Martin Petri Bagger Martin Petri Bagger - 3 months ago 23
R Question

Levenshtein distance with weight/penalty for adjacency

I am using the string-edit distance (Levenshtein-distance) to compare scan paths from an eye tracking experiment. (Right now I am using the

stringdist
package in R)

Basically the letters of the strings refer to (gaze) position in a 6x4 matrix. The matrix is configured as follows:

[,1] [,2] [,3] [,4]
[1,] 'a' 'g' 'm' 's'
[2,] 'b' 'h' 'n' 't'
[3,] 'c' 'i' 'o' 'u'
[4,] 'd' 'j' 'p' 'v'
[5,] 'e' 'k' 'q' 'w'
[6,] 'f' 'l' 'r' 'x'


If I use the basic Levenshtein distance to compare strings, the comparison of
a
and
g
in a string gives the same estimate as comparicon of
a
and
x
.

E.g.:

'abc' compared to 'agc' -> 1
'abc' compared to 'axc' -> 1


This means that the strings are equally (dis)similar

I would like to be able to put weights on the string comparison in a way that incorporates adjacency in the matrix. E.g. the distance between
a
and
x
should be weighted as larger then that between
a
and
g
.

One way could be to calculate the "walk" (horizontal and vertial steps) from one letter to the other in the matrix and divide by the max "walk"-distance (i.e. from
a
to
x
). E.g. the "walk"-distance from
a
to
g
would be 1 and from
a
to
x
it would be 8 resulting in a weight of 1/8 and 1 respectively.
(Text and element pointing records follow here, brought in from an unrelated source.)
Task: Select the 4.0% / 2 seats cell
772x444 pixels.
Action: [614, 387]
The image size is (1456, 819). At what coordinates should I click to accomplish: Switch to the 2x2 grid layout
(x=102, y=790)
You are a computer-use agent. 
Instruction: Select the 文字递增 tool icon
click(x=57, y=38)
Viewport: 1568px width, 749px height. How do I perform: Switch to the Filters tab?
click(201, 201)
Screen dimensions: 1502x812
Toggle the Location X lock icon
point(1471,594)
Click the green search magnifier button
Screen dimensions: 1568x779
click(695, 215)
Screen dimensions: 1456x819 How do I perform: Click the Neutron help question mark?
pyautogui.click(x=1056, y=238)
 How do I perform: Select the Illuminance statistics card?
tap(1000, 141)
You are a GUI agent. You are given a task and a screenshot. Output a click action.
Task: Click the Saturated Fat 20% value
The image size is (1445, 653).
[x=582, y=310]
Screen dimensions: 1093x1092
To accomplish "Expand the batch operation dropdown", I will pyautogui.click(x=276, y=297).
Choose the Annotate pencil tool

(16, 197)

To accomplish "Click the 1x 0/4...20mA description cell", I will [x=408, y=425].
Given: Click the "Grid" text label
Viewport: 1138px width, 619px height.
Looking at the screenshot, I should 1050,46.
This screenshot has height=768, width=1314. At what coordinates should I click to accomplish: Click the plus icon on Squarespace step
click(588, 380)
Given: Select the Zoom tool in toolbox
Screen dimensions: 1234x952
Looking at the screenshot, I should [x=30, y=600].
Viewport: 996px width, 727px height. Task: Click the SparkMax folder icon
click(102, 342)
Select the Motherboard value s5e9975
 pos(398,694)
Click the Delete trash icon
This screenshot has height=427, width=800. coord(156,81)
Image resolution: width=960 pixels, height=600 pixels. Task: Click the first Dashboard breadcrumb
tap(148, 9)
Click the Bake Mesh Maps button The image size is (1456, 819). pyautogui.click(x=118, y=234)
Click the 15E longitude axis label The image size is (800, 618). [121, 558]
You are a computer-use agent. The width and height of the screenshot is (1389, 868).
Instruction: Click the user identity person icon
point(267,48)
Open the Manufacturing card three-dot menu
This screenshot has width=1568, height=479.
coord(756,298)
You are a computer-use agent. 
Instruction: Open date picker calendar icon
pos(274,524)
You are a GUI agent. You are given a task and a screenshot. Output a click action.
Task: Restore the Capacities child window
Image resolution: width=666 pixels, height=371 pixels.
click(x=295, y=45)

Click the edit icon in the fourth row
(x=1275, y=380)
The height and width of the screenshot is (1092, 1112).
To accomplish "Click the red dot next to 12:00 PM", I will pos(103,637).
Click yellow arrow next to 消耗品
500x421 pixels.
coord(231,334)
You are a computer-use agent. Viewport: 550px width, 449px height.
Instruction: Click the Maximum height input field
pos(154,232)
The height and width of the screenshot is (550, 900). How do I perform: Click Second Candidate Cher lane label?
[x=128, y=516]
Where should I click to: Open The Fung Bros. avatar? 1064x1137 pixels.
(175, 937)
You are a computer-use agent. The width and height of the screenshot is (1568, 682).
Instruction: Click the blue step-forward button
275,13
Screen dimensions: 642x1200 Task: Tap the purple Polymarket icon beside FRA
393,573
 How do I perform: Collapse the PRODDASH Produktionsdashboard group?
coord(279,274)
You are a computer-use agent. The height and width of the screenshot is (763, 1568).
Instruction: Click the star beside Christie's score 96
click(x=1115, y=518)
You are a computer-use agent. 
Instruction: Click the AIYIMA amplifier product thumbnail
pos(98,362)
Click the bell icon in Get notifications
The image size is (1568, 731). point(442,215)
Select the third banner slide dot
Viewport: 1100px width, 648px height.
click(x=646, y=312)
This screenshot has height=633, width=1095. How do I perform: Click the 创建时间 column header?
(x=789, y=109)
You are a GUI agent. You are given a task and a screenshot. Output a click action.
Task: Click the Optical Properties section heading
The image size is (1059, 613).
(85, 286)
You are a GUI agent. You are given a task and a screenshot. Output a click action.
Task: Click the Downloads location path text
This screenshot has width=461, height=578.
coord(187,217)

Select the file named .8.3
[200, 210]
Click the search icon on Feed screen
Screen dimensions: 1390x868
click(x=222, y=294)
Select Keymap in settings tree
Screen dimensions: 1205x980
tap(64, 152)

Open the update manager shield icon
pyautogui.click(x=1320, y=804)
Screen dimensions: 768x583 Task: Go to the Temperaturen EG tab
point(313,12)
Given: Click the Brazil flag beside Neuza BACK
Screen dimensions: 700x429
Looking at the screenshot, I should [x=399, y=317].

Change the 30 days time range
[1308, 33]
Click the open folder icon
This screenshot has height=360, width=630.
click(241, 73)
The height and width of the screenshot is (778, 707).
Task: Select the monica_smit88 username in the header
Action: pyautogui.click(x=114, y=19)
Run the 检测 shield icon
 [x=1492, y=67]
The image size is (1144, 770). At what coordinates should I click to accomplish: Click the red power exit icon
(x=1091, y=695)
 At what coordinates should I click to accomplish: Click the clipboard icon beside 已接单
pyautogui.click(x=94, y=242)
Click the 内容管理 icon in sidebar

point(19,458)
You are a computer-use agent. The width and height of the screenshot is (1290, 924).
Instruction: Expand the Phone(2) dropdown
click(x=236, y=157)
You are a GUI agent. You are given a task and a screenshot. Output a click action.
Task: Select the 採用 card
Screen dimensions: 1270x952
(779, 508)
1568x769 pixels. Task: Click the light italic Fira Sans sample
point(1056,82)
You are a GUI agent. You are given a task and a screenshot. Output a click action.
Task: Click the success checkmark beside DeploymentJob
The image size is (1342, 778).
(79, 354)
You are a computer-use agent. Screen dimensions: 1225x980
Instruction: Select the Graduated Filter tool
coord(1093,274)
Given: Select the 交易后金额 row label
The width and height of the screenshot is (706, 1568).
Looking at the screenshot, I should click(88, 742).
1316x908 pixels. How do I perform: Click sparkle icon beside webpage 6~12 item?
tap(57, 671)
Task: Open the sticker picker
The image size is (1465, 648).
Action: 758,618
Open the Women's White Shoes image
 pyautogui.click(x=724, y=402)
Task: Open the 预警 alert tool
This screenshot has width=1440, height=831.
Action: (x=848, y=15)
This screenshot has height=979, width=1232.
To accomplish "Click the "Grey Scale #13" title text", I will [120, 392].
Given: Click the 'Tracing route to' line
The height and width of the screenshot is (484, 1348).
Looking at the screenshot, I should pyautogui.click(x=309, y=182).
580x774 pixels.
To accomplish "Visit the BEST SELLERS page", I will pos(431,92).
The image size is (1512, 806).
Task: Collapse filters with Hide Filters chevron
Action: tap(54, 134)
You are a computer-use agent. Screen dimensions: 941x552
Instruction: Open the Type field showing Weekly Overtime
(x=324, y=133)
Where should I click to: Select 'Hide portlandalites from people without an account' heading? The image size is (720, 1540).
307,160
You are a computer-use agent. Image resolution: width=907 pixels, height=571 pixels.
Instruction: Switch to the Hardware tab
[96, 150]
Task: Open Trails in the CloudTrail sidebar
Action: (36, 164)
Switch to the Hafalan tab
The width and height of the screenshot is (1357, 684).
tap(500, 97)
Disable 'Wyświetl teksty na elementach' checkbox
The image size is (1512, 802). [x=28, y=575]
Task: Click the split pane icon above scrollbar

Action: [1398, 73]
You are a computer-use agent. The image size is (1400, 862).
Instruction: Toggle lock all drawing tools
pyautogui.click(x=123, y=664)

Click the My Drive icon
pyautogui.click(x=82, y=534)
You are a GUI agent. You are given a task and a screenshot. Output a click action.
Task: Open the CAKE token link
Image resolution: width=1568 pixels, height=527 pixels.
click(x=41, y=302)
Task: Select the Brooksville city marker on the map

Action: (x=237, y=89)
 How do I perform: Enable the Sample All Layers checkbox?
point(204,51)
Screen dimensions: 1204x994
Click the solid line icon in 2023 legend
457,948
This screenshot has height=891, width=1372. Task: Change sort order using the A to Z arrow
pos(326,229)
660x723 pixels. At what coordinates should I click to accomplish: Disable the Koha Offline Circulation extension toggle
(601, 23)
Is there a way to implement this (in either R or python)?

Answer

You need a version of the Wagner-Fisher algorithm that uses non-unit cost in its inner loop. I.e. where the usual algorithm has +1, use +del_cost(a[i]), etc. and define del_cost, ins_cost and sub_cost as functions taking one or two symbols (probably just table lookups).